Applying a fault-based liability standard, the court of first instance ordered Google and Yahoo! to pay damages of Ps100,000 and Ps20,000 respectively, plus interest and litigation costs. The court also ordered the takedown of all search results linking the plaintiff to websites of an offensive nature, as well as all thumbnails depicting the plaintiff in association with such sites.
On appeal, the court of appeals:
- upheld the application of a fault-based liability standard;
- overturned the finding of liability on the part of the search engines, on the basis that their activity is protected by the right to free speech;
- released Google and Yahoo! from all liability for search results directing users to third-party websites, also on the basis of the right to free speech;
- ruled that the use of the plaintiff’s photographic image in the form of search result thumbnails was indeed unlawful;
- ordered Google to pay damages of Ps5,000 for such use; and
- released Yahoo! from all liability associated with search result thumbnails, on the understanding that the plaintiff did not show that this search engine showed these miniature images together with the search results.
Both parties filed an extraordinary appeal before the Supreme Court. Public hearings were held on May 21 and 29 2014, with the participation of amicus curiae.
Supreme Court ruling
In a ruling rendered by Justices Ricardo Luis Lorenzetti, Carlos S Fayt, Elena Highton de Nolasco, Juan Carlos Maqueda and Eugenio Raúl Zaffaroni (with Justices Lorenzetti and Maqueda concurring partially in dissent), the Supreme Court held that search engines should be held accountable not under a strict liability standard, but pursuant to the principles of fault-based liability (Point 15). The court further held that a lack of strict liability excludes any proactive monitoring obligations on the part of search engines (Point 16).
The Supreme Court stated that search engines may be found liable for third-party content if they have actual knowledge of its infringing nature and fail to take corrective steps thereafter. In this regard, Section 1109 of the Civil Code is fully applicable. Therefore, since the court of appeals ruled that neither Google nor Yahoo! was negligent in reacting to the takedown order issued by the court of first instance, the Supreme Court rejected the plaintiff’s appeal and released the defendants from all liability.

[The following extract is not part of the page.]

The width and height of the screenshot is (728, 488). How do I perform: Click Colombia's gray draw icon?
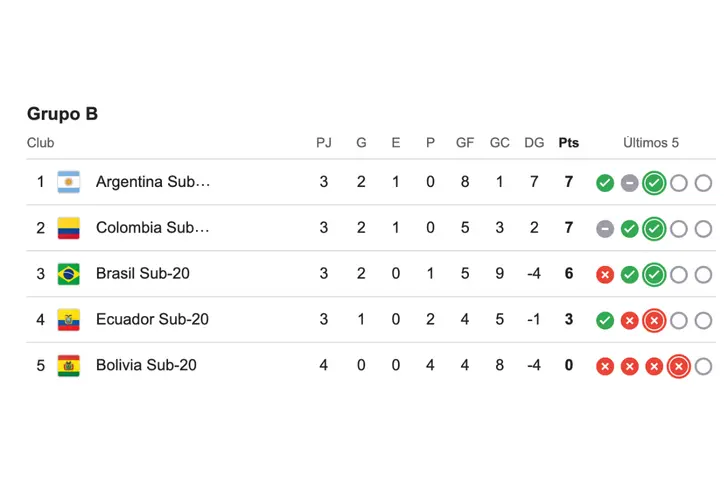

In an obiter dictum, the Supreme Court touched on the type of notice that must be served on search engines so as to establish actual knowledge – that is, whether an extrajudicial warning is sufficient or whether notice must be served through an official authority. In this regard, the court stressed the need to distinguish between cases where the infringing nature of the content is blatant and those where the violation is debatable, is doubtful or requires further analysis. Blatant cases where an extrajudicial notice would suffice include: “child pornography, information that facilitates the commission of a crime, information that puts the lives or safety of others at risk; incitement to violence, racism, genocide or any other type of perverse discrimination; information on pending judicial investigations that must remain classified; libellous statements and remarks, clearly fake photo montages, photographs that clearly and evidently depict acts of an unmistakable private nature although not necessarily sexual acts.” In all other cases, the search engine may not be called upon to replace judicial scrutiny and thus notice must be served through a court.
Finally, the Supreme Court ruled on the use of thumbnails, a practice that was found to be no different from including links to third-party websites on the search results. Therefore, the court held that search engines are not liable under Section 31 of the Intellectual Property Law (11,723) insofar as they act as mere intermediaries, unless they fail to take corrective measures after being properly served with formal notice of the infringement.